------ Bacaan

Sumaryo Suryokusumo. 1990. Hukum Organisasi Internasional Jakarta: Universitas Indonesia.




Thursday, October 17, 2013

TEORI BELAJAR DAN PEMBELAJARAN “PENDEKATAN KURIKULUM MATERI, TUJUAN, DAN KOMPETENSI”

BAB I
PENDAHULUAN
1.1  Latar Belakang
Kurikulum adalah seperangkat rencana dan pengaturan yang mengenai tujuan, isi dan bahan pelajaran serta cara-cara yang digunakan sebagai pedoman penyelenggaraan kegiatan pembelajaran untuk mencapai tujuan pendidikan tertentu dan juga kurikulum dapat diartikan sebagai keseluruhan pengalaman, yang tak terarah dan terarah, terutama kepada perkembangan kebolehan individu atau satu ciri latihan pengalaman langsung secara sadar digunakan oleh sekolah untuk melengkap dan menyempurnakan pembedahannya. Konsep beliau menekankan kepada pemupukan perkembangan individu melalui segala pengalaman termasuk pengalaman yang dirancangkan oleh sekolah. (Frank Bobbit 1918), sedangkan Pengembangan kurikulum adalah istilah yang komprehensif, yang mana di dalamnya mencakup beberapa hal diantaranya adalah perencanaan, penerapan dan evaluasi. Perencanaan kurikulum adalah langkah awal membangun kurikulum ketika pekerja kurikulum membuat keputusan dan mengambil tindakan untuk menghasilkan perencanaan yang akan digunakan oleh guru dan peserta didik. Penerapan Kurikulum atau biasa disebut juga implementasi kurikulum berusaha mentransfer perencanaan kurikulum ke dalam tindakan operasional. Evaluasi kurikulum merupakan tahap akhir dari pengembangan kurikulum untuk menentukan seberapa besar hasil-hasil pembelajaran, tingkat ketercapaian program-program yang telah direncanakan, dan hasil-hasil kurikulum itu sendiri. Dalam pengembangan kurikulum, tidak hanya melibatkan orang yang terkait langsung dengan dunia pendidikan saja, namun di dalamnya melibatkan banyak orang, seperti: politikus, pengusaha, orang tua peserta didik, serta unsur-unsur masyarakat lainnya yang merasa berkepentingan dengan pendidikan. Selain harus memperhatikan unsur-unsur diatas, didalam mengembangkan sebuah kurikulum juga harus menganut beberapa prinsip dan melakukan pendekatan terlebih dahulu, sehingga didalam penerapannya sebuah kurikulum dapat mencapai sebuah tujuan seperti yang diharapkan. Dan mengenai pendekatan itu akan kami jelaskan selengkapnya dalam pembahasan.
1.2  Perumusan Masalah
1.      Apa Pengertian Pendekatan Kurikulum?
2.      Bagaimana Pendekatan Kurikulum Materi, Tujuan, Kompetensi?

------------
------ Daftar

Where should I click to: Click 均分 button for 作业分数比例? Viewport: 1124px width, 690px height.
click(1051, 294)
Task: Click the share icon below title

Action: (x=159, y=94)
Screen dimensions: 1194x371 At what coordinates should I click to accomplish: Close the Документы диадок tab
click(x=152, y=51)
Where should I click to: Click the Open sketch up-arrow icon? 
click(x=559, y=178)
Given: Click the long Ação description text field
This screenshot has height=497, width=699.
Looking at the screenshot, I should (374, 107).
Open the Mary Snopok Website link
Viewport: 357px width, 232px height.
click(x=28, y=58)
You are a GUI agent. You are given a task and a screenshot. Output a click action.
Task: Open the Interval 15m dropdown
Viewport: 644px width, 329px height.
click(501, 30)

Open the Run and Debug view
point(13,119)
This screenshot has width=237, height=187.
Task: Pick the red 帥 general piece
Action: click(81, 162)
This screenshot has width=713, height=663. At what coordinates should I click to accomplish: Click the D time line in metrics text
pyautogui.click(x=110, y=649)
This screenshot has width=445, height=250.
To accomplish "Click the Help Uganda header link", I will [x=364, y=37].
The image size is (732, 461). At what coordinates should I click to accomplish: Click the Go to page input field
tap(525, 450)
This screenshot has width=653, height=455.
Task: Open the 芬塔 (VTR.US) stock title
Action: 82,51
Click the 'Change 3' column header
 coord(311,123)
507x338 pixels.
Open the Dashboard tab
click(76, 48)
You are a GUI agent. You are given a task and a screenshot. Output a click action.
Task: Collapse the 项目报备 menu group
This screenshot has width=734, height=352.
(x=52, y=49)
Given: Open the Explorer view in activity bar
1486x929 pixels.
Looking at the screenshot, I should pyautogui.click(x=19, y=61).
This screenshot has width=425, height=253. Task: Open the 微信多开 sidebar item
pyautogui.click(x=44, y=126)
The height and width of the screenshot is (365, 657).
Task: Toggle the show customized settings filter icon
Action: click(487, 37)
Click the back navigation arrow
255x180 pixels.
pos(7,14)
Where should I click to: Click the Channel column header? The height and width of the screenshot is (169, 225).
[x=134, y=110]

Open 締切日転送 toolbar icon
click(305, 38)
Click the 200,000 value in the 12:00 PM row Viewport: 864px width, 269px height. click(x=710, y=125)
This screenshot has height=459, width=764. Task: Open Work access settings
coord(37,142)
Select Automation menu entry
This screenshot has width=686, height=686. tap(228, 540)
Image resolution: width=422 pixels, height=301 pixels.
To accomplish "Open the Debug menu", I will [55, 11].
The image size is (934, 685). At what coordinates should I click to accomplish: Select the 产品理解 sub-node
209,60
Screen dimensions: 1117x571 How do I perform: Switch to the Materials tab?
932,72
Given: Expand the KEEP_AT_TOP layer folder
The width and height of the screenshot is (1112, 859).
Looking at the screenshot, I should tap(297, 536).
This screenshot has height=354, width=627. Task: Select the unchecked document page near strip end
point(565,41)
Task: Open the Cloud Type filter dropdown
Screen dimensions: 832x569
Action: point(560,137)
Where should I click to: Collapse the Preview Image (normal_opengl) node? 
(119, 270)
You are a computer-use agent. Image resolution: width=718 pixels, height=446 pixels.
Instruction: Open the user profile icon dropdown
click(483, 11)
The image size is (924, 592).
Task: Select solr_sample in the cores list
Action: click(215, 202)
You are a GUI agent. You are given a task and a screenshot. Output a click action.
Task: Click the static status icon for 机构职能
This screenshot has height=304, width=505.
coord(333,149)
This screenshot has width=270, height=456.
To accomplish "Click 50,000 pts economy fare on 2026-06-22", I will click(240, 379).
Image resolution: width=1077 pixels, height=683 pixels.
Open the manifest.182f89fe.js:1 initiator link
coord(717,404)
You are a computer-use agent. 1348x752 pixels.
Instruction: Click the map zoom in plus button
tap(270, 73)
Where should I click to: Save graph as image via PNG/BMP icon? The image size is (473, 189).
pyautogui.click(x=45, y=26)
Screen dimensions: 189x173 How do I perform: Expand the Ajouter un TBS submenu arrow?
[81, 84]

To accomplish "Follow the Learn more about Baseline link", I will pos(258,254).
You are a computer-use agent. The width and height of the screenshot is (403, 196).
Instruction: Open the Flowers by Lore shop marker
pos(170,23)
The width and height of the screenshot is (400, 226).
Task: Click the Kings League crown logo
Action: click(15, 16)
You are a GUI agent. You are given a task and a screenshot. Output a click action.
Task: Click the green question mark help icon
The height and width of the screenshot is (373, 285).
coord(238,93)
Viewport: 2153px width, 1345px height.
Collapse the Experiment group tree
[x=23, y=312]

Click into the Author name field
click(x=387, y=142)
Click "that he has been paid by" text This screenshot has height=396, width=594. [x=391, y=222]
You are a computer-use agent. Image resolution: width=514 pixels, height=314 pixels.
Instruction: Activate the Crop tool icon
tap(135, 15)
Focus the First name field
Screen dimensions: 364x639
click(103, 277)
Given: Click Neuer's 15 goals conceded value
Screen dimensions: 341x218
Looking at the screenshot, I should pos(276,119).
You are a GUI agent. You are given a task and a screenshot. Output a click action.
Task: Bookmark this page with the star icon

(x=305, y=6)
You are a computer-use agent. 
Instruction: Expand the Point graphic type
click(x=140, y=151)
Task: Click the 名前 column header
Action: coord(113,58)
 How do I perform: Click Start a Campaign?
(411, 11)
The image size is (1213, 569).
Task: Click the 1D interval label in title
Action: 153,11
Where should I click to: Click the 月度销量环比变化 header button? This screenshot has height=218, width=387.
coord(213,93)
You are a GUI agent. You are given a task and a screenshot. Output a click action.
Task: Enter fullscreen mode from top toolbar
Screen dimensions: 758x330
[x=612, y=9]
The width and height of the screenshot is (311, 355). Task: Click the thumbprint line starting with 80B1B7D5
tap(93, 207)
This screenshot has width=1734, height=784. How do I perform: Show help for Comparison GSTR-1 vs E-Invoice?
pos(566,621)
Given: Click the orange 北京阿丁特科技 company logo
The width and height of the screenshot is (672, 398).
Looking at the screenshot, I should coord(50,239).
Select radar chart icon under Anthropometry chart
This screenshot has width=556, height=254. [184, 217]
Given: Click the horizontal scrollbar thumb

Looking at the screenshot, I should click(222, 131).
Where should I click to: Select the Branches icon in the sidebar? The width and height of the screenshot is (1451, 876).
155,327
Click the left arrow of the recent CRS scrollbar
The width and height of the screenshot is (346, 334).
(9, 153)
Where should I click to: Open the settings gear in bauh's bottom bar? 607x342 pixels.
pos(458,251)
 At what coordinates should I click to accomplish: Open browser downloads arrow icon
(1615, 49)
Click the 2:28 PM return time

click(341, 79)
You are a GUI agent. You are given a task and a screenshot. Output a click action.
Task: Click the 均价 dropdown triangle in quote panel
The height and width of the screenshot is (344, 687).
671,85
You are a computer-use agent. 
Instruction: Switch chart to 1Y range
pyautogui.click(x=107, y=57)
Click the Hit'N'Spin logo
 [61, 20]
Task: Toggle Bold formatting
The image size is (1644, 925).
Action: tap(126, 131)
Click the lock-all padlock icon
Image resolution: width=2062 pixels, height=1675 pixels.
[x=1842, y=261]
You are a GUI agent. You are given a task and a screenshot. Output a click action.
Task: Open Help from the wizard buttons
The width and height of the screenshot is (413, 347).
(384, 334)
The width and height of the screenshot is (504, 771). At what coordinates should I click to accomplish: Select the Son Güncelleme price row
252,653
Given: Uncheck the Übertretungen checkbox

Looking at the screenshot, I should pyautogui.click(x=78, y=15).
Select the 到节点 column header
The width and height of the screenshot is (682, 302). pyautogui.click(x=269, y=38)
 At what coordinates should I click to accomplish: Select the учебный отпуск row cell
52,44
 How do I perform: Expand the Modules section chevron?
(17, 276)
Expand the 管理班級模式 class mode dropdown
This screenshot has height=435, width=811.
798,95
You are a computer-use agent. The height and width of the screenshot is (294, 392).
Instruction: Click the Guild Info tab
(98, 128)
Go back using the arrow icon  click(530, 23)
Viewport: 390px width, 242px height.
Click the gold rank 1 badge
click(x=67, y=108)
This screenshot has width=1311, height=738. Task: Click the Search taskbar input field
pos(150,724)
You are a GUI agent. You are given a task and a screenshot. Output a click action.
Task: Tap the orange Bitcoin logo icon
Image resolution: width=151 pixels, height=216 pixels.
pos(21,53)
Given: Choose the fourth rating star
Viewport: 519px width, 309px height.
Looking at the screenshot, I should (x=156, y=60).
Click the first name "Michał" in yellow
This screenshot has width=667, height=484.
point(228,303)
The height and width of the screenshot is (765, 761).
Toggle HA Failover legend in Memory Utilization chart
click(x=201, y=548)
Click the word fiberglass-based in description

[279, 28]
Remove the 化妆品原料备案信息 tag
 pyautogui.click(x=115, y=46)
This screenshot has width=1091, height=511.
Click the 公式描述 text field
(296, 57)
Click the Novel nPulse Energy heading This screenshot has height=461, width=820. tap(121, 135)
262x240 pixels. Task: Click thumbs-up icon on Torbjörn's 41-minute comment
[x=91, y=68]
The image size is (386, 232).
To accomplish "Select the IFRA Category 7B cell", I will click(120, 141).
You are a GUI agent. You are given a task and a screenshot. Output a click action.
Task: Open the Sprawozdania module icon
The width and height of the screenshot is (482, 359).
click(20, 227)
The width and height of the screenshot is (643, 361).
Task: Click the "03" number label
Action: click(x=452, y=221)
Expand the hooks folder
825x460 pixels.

------------

▸ **Tugas 1**
Menurut teks tentang kurikulum, mengapa pengembangan kurikulum harus menganut beberapa prinsip dan melakukan pendekatan terlebih dahulu?
▸ **Tugas 2**
Lanjutkan teks tentang kurikulum, dimulai sesudah butir perumusan masalah yang terakhir.

▸ **Hasil Akhir 1**
Supaya dalam penerapannya kurikulum dapat mencapai tujuan seperti yang diharapkan.

▸ **Hasil Akhir 2**
1.3  Pembatasan Masalah
Adapun pembatasan masalah yang dibahas oleh penulis dalam makalah ini yaitu hanya dalam pembatasan masalah mengenai “Pendekatan Kurikulum Materi, Tujuan dan Kompetensi”.
1.4  Maksud dan Tujuan
Adapun maksud penulisan  dalam makalah ini yaitu sebagai salah satu tugas pemenuhan syarat dari mata kuliah Teori Belajar dan Pembelajaran.
Dalam melakukan penulisan makalah ini, hal yang menjadi tujuan penulisan adalah sebagai berikut:
Secara umum, penulisan makalah ini bertujuan untuk menambah wawasan bagi pembaca tentang pendekatan kurikulum.
Secara khusus, penulisan makalah ini bertujuan untuk mengetahui pendekatan kurikulum materi, tujuan dan kompetensi

BAB II
PEMBAHASAN
2.1  Pendekatan Kurikulum
Pendekatan merupakan titik tolak atau sudut pandang seseorang terhadap suatu proses tertentu. Sehingga bila dikaitkan dengan kurikulum, pengembangan kurikulum dapat diartikan sebagai titik tolak atau sudut pandang secara umum tentang proses pengembangan kurikulum. Pendekatan, lebih menekankan pada usaha dan penerapan langkah-langkah atau cara kerja dengan menerapkan suatu strategi dan beberapa metode yang tepat, yang dijalankan sesuai dengan langkah-langkah yang sistematik untuk memperoleh hasil kerja yang lebih baik. Jadi pendekatan pengembangan kurikulum adalah cara kerja dengan menerapkan strategi dan metode yang tepat dengan mengikuti langkah-langkah pengembangan yang sistematis untuk menghasilkan kurikulum yang lebih baik.
Pendekatan seseorang terhadap kurikulum akan merefleksikan pandangan tentang dunia, termasuk didalamnya pandangan tentang kenyataan, nilai dan pengetahuan yang dianutnya. Pendekatan pengembangan kurikulum menggambarkan posisis holistik atau metaorientasi, meliputi landasan, domain, dan prinsip teoritis serta prinsip praktis dari kurikulum. Pendekatan kurikulum juga menyatakan pandangan tentang pengembangan dan desain kurikulum, peranan guru, peserta didik dan ahli kurikulum dalam merencanakan kurikulum, tujuan kurikulum dan issu-issu yang perlu dibahas.
Pendekatan dalam pengembangan kurikulum merefleksikan pandangan seseorang terhadap sekolah dan masyarakat. Para pendidik pada umumnya tidak berpegang pada salah satu pendekatan secara murni, tetapi menganut beberapa pendekatan yang sesuai.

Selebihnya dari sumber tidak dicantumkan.